だが、ここにきて、ようやくRIMM価格に低落の兆しが見え始めた。今のところ国内ではPC700 RDRAMを用いたRIMMを提供しているDELLだが、本国である米国ではPC700よりなぜか割安な価格でPC800 RDRAM RIMMの提供をし始めた。i820ベースのビジネス クライアントPCであるOptiPlex GX200の場合、Pentium III-600EB MHzを用いたミニタワーケースのベース システム(64Mbytes PC800 ECC RIMM含む)の価格は1477ドル。64Mbytes RIMMを128Mbytes PC800 ECC RIMMに交換すると差額は189ドル(non-ECCは159ドル、以下カッコ内は同様)で、追加分についての1Mbytes単価は2.95ドルに設定されている。これを256Mbytes PC800 ECC RIMMに交換すると638ドル(558ドル)で1Mbytes単価は3.32ドル、128Mbytes PC800 ECC RIMM 2本に交換すると588ドル(518ドル)で1Mbytes単価は3.06ドルとなる。
システム価格 | 差額 | 差分の1Mbytes単価 | |
ベース システム(64Mbytes ECC) | 1477ドル | − | − |
64Mbytes -> 128Mbytes | 1666ドル | 189ドル | 2.95ドル |
64Mbytes -> 256Mbytes | 2115ドル | 638ドル | 3.32ドル |
64Mbytes -> 128Mbytes X 2 | 2065ドル | 588ドル | 3.06ドル |
DELL Optiplex GX200のDirect RDRAM(PC800 ECC RIMM)の単価 |
この比較表から、128Mbytes RIMMの価格に比べ256Mbytes RIMMの価格がまだ高いことが分かる。もちろん、PC100 SDRAMはこれよりもっと安いが、その差は2倍を切る水準になっている。これまでPC800 RDRAMをほとんど出荷できていなかったこと、SDRAMとの価格比が3〜4倍あったことを考えれば、劇的な変化といえるだろう。
しかも、こうした動きは秋葉原での実売価格にも反映され始めた。これまでPC800 non ECC RIMMの価格は8万円前後にはりついていたのだが、突如としておおよそ半額のモジュールが一部で売られ始めた(それでもPC100/PC133 SDRAMの4倍近いのだが)。
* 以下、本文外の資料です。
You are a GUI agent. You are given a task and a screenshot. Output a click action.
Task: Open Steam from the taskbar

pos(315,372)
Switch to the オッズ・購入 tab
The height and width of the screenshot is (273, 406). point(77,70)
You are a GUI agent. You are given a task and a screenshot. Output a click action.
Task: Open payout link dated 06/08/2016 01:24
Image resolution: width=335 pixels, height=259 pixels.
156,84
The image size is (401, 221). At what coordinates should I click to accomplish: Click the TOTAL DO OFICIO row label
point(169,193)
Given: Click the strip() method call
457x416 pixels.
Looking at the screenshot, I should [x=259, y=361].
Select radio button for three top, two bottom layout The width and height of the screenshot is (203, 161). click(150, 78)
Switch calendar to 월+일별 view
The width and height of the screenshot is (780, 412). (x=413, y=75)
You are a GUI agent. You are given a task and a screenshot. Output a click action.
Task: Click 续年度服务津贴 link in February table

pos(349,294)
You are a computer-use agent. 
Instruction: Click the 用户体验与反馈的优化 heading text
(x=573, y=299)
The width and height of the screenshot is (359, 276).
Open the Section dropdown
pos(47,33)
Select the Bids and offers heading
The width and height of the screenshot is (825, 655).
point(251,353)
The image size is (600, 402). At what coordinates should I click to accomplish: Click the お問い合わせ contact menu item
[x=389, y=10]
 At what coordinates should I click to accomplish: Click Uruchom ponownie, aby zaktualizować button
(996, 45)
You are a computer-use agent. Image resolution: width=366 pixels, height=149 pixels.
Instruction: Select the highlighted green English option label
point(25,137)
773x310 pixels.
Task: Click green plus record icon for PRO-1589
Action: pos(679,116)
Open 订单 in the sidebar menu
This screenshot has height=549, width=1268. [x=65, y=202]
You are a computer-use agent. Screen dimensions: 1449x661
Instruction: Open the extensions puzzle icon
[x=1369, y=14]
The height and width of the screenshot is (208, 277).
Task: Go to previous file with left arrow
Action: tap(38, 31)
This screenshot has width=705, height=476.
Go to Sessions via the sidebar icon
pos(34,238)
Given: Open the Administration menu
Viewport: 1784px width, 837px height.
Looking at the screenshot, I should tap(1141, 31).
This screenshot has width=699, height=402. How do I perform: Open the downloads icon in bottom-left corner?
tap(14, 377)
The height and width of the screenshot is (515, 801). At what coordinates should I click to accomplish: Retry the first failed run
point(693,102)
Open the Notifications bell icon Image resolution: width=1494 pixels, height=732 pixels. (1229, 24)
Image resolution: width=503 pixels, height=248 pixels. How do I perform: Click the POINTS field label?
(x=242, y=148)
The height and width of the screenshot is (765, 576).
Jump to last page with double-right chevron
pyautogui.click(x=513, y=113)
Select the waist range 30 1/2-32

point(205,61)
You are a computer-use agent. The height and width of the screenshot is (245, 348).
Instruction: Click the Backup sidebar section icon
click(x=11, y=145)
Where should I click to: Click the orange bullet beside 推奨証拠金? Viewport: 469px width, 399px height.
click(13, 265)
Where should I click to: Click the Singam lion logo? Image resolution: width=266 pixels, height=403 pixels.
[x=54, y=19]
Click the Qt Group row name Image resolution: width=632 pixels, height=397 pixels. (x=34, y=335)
ひょっとすると、ついにRDRAMが動き出したのかもしれない。2000年末にも登場するIntelの次世代プロセッサ(Willamette)のチップセット(Tehama)が、2チャンネルのDirect RDRAMをサポートすること、本来の性能を発揮するのにDirect RDRAMが事実上不可欠であると思われていることを考えれば、そろそろRIMMの価格が下がらないと、きわめて厳しいことになる。RIMM価格に低落の兆しが見えることは、2000年末に向けギリギリのタイミングかもしれない。
さて、筆者の実験マシン用主力マザーボードだが、現時点では何にするか決めかねている、というのが正直なところだ。最悪データが破壊されると製造元が言う以上、もはやCC820を使うことはできない(データが破壊される可能性のあるシステムでとったベンチマーク結果に何の意味があるだろう)。RIMM+i820に移行することも考えてはいるものの、ここにきてRIMM価格が低下を始めたことを思うと、もう少し様子を見たいというのが正直なところだ。しばらくの間は、手持ちのi440BX、VIA Apollo Pro 133A、AMD-750を採用した各マザーボードでやりくりするしかない、というのが今の結論である。